Czech Health Minister to order 10 million COVID-19 Antigen tests

Health Minister Jan Blatny to order tests, cost to be covered by public health insurance.

ČTK

Written by ČTK
Published on 10.11.2020 12:00 (updated on 10.11.2020)

Prague, Nov 9 (CTK) - Antigen tests can be paid for through public health insurance, the Czech government decided today when it approved a draft amendment to the public insurance law, which still needs to be passed by the two houses of parliament.

Health Minister Jan Blatny (for ANO) said after a government meeting that the distributor will be allowed to buy the tests and deliver them. "To avoid complicated procedures, we propose to change the law and allow for a direct payment of the distributor who buys the antigen tests and subsequently distributes them," he said.
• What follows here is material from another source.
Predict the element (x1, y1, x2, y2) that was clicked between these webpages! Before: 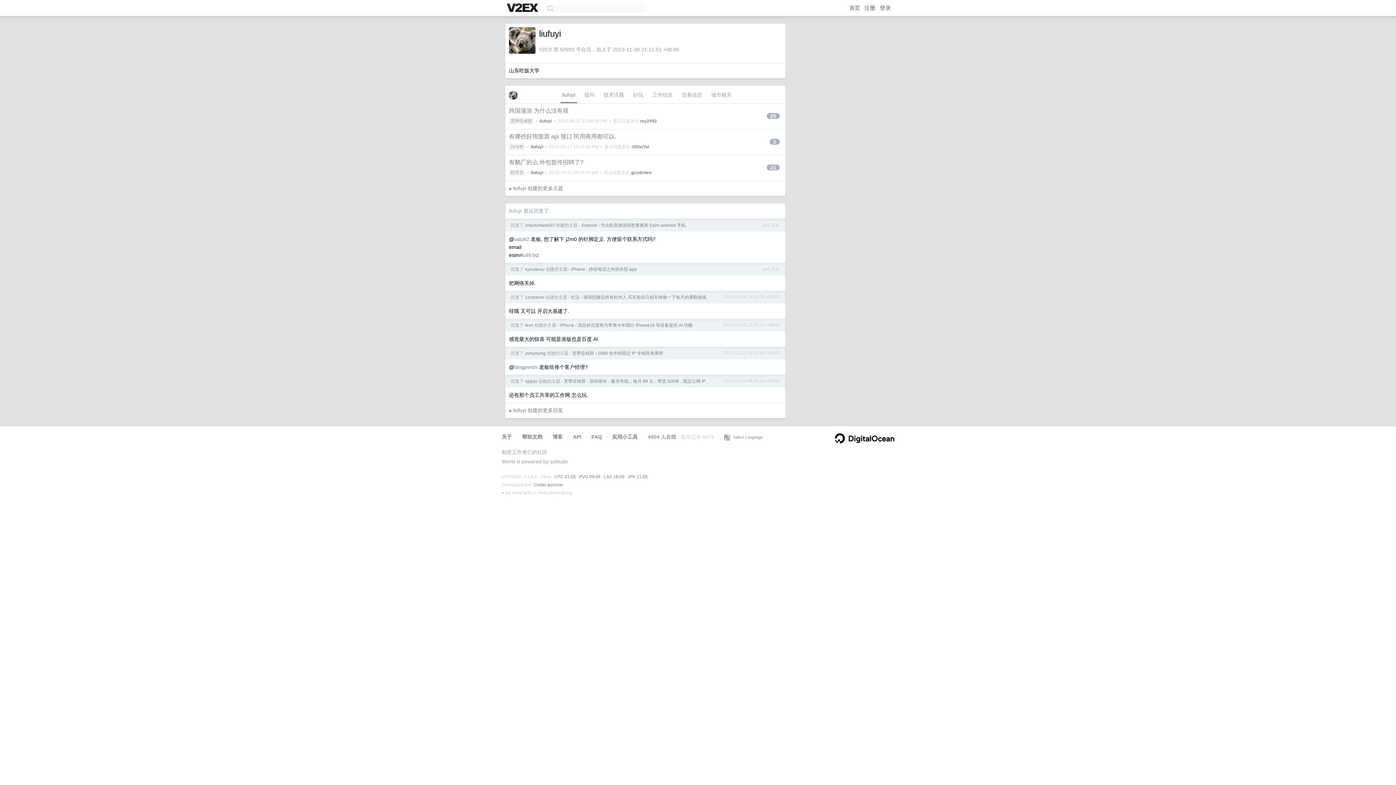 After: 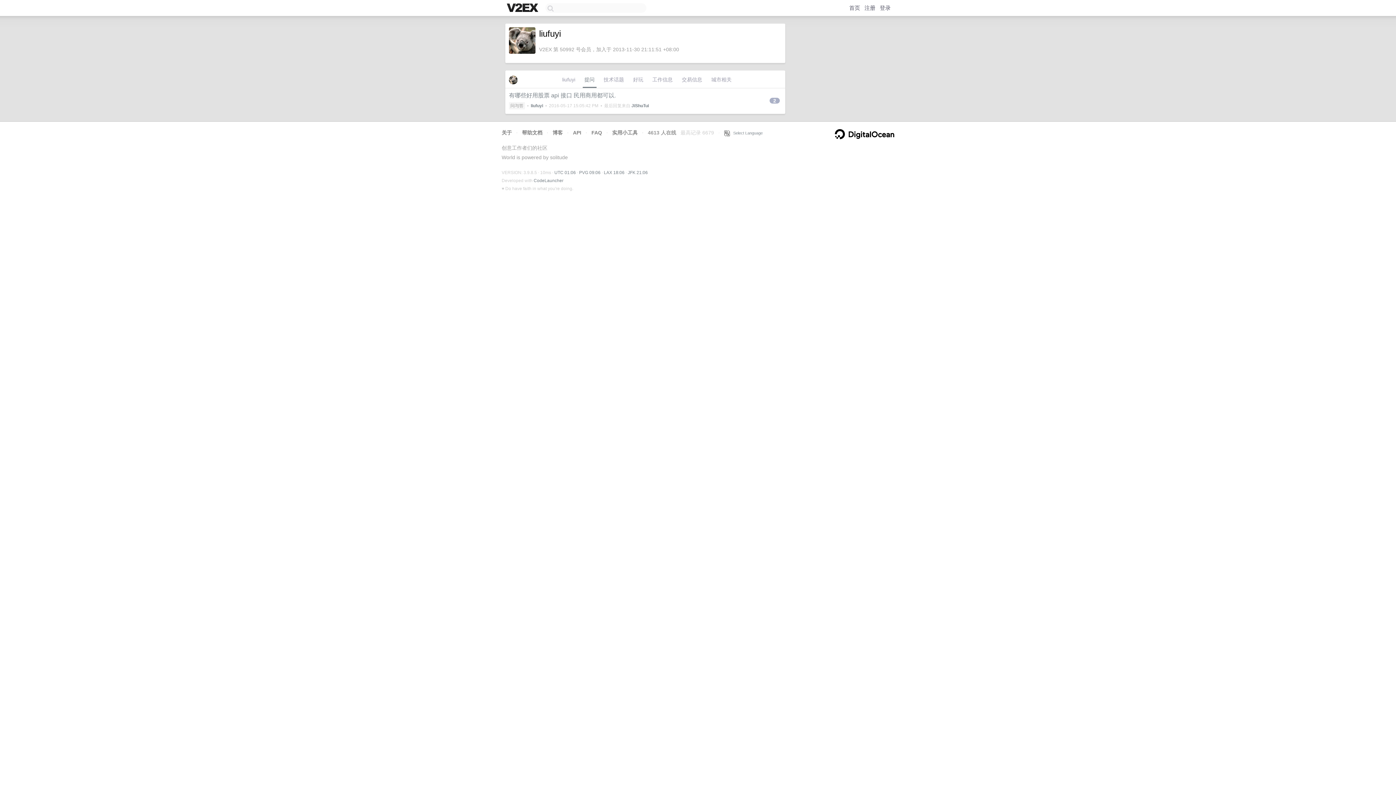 Action: bbox: (582, 89, 596, 103) label: 提问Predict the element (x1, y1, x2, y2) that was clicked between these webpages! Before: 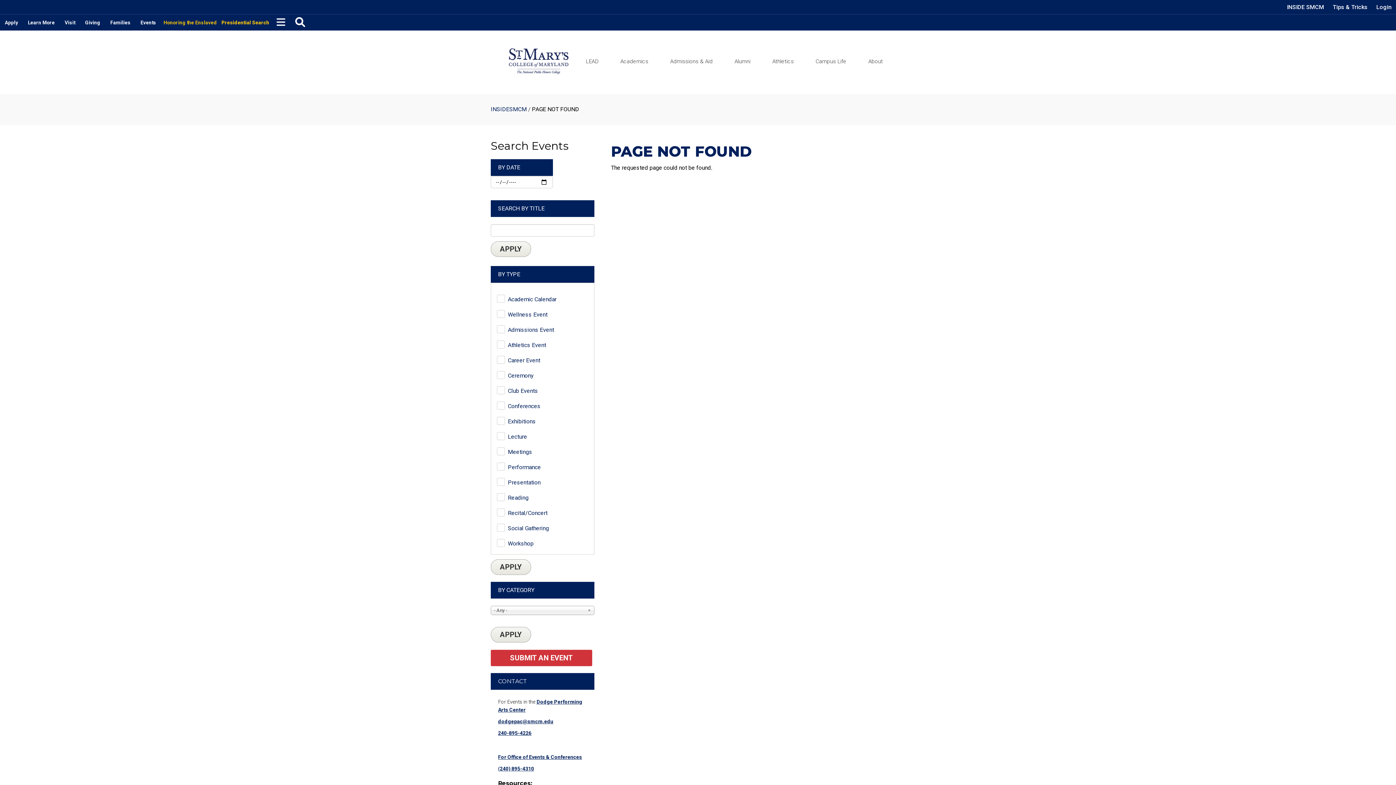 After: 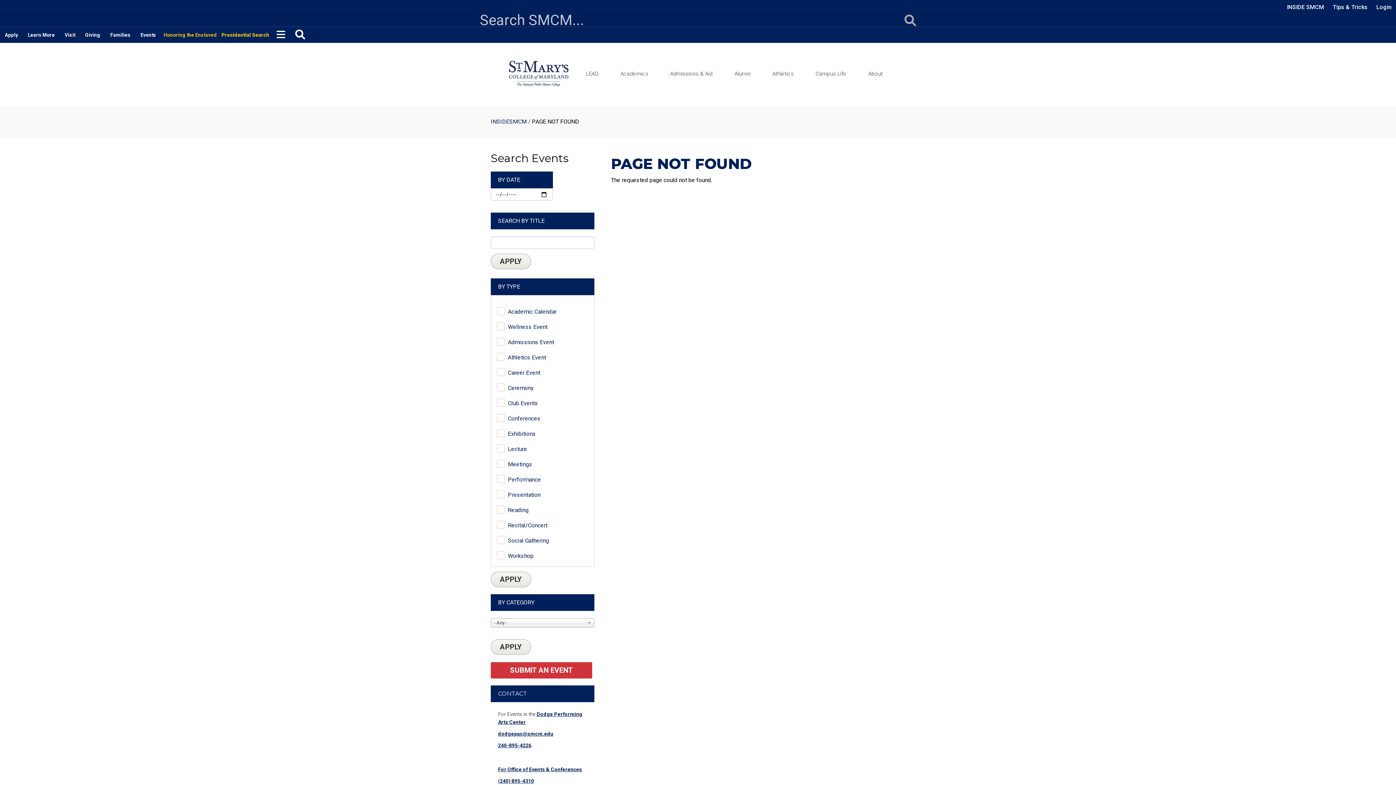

On Friday, Blatny said that the negotiations about the form of the purchase of antigen tests postponed their delivery. "We tried to find a mechanism for their payment from the public health insurance system last week," he said today.

All facilities that have to test their clients and employees for COVID-19 should receive them within a week. According to an extraordinary measure, the first round of testing should take place before Wednesday, November 11.

Blatny said the distribution of the tests to all parts of the country started on today and is likely to be finished within a week. He said the Avenier firm was chosen as the distributor because it had contracts will all health insurance companies.

Blatny said he expects to order up to ten million tests. "We would like to get the antigen tests also to general practitioners and others, but it has not been decided yet. We are negotiating about it," he said.

The government also decided today to buy further 45 million protective gloves, which is enough for two months. The Administration of the State Material Reserves (SSHR) already has such a supply of the gloves. The government decided to order more because there are not enough protective gloves on the world market and there is no Czech producer of the gloves.

Industry and Trade Minister Karel Havlicek (for ANO) told journalists that the SSHR had a sufficient, obligatory two-month supply of all protective equipment. He said the SSHR was continuously buying protective equipment. Individual ministries and state companies must have their own supplies, irrespective of the SSHR reserves, Havlicek said.

At present, the SSHR has 72 million face masks and further 13 million have been ordered, or 24 million more than is required. It will also have 17 million respirators, or two million more than required, Havlicek said.